Page MenuHomePhabricator

[OPS] lucene-search-2 uses too much memory on labs
Closed, DeclinedPublic

Description

search in UI returns nothing

According to the tracking bug, addressing Search via curl() is working, but Search in the UI is not working, see screen shot.


Version: unspecified
Severity: normal

Attached:

Screen_shot_2013-03-21_at_11.16.10_AM.png (240×1 px, 64 KB)

Details

Reference
bz46459

Related Objects

Event Timeline

bzimport raised the priority of this task from to Medium.Nov 22 2014, 1:40 AM
bzimport set Reference to bz46459.

For the last couple days the php entry points were giving an Error 500 because the Thanks extension was not in mediawiki/extensions.git (that is fixed now). Lucene search poll all the wiki via the OAI extension, that definitely served error 500 page that might have broke the search system.

The two search instances are using puppetmaster::self so their puppet configuration have to be done manually. I have updated them a few hours ago.

Doing a search does not work right now:

http://en.wikipedia.beta.wmflabs.org/w/api.php?format=json&action=opensearch&search=F&namespace=0&suggest=

Gives out:

["F",[]]

Need to investigate the PHP error logs and look at the search box logs.

deployment-search01:~$ curl -x localhost:8123 http://localhost/search/enwiki/Main
curl: (7) couldn't connect to host
deployment-search01:~$

I have restarted lucene-search2 there

Search is working again. What is troublesome is that lucene-search2 should be restart by puppet automatically whenever it dies. I am leaving this bug open to monitor it a bit more.

The lucene process is probably killed by the OOM catcher. We need to tweak the java -Xm parameter to limit the amount of memory being used.
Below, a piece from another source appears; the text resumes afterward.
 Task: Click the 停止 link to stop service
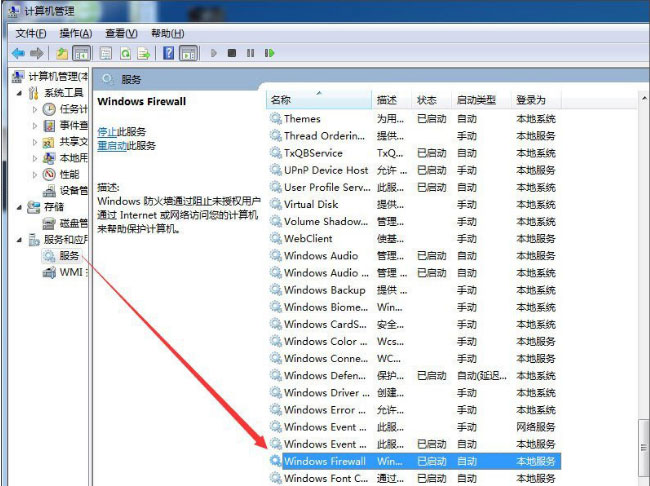coord(107,131)
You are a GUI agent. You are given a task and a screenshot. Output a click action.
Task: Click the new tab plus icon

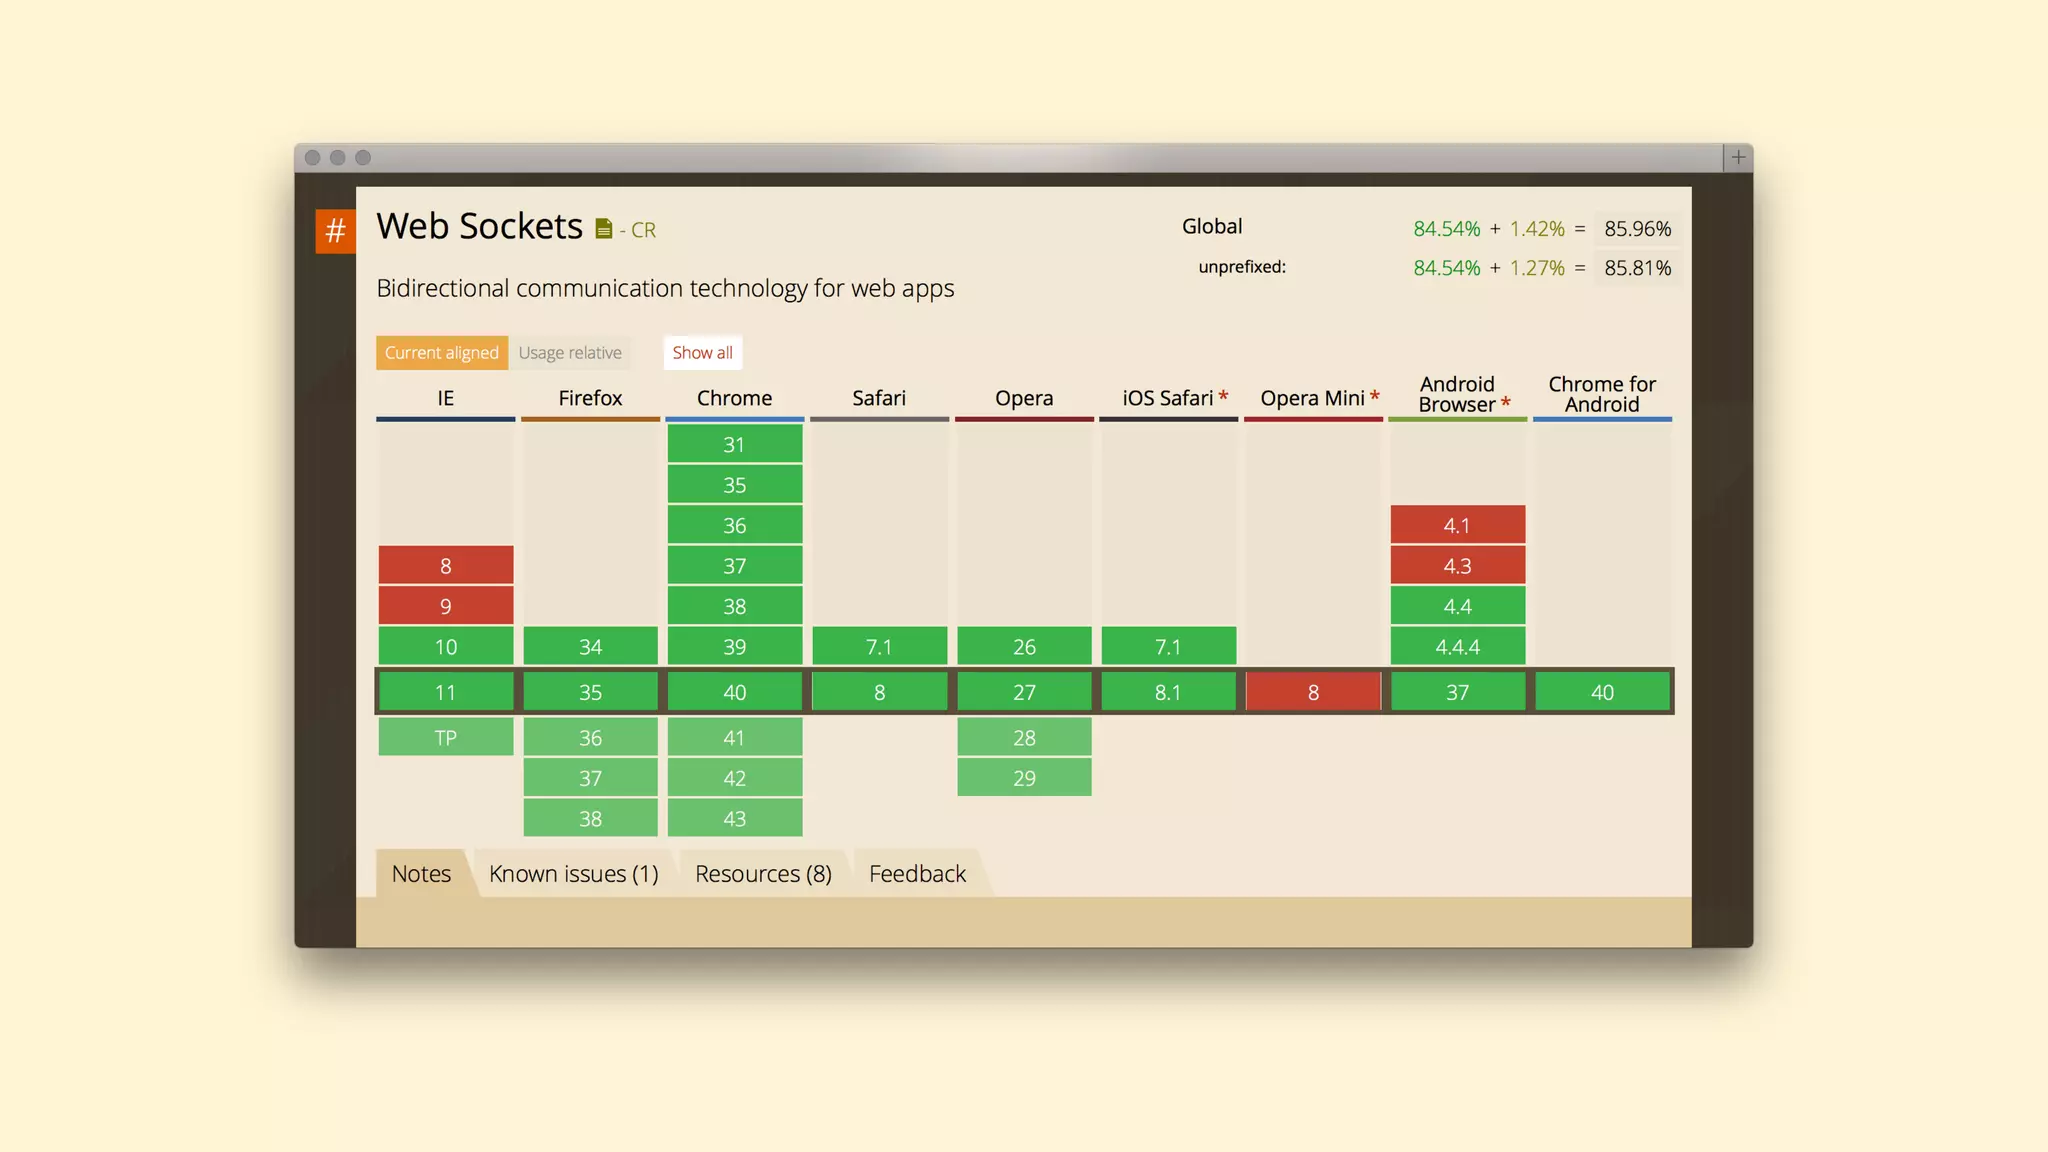[x=1738, y=157]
Both en.m.wikipedia.beta.wmflabs.org and en.m.wikipedia.org have San Francisco article:

http://en.m.wikipedia.beta.wmflabs.org/wiki/San_Francisco
http://en.m.wikipedia.org/wiki/San_Francisco

At en.m.wikipedia.org when you enter San in search box, several search suggestions appear (wikipedia.png attachment). No search suggestions appear when the same is done at en.m.wikipedia.beta.wmflabs.org (wmflabs.png attachment).

Created attachment 12054
wikipedia screenshot

Attached:

wikipedia.png (712×645 px, 91 KB)

Created attachment 12055
wmflabs screenshot

Attached:

wmflabs.png (712×644 px, 116 KB)

Rewording the summary. The root cause is the java process asking for 20GB memory on an instance having 4GB.
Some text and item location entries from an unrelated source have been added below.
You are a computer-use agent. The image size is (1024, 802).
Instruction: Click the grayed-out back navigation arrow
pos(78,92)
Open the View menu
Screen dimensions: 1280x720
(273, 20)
I have hacked the script locally to limit memory to 2GB. Will see how well it goes then hack the puppet class and init.d script to let us easily tweak the memory settings for lucene.

Command running right now is:

/usr/bin/java -Xmx2000m -Dsun.rmi.transport.tcp.handshakeTimeout=10000 -Djava.rmi.server.codebase=file:///a/search/lucene-search/LuceneSearch.jar -Djava.rmi.server.hostname=deployment-search01 -classpath :/usr/share/java/udp2log-log4j.jar:/a/search/lucene-search/LuceneSearch.jar org.wikimedia.lsearch.config.StartupManager

:)

Taking bug, raising priority. I need to fix that this week.

The deployment-search01 Icinga report is http://icinga.wmflabs.org/cgi-bin/icinga/extinfo.cgi?type=2&host=deployment-search01.pmtpa.wmflabs&service=Lucene+frontend

I have restarted the lucene-search-2 service that was apparently no more listening although there has been no OOM message :-] So we have some progress!

pending ops review, updating summary to reflect that.

Peter has merged the changes and deployed them in production. I have to make sure that works fine in labs and will most probably recreate the existing instances.

Most of the work has been completed, thus lowering priority.

Chad and Nik have migrated beta to CirrusSearch extension which uses an
ElasticSearch backend. Hence this Lucene search bug is no more valid :-)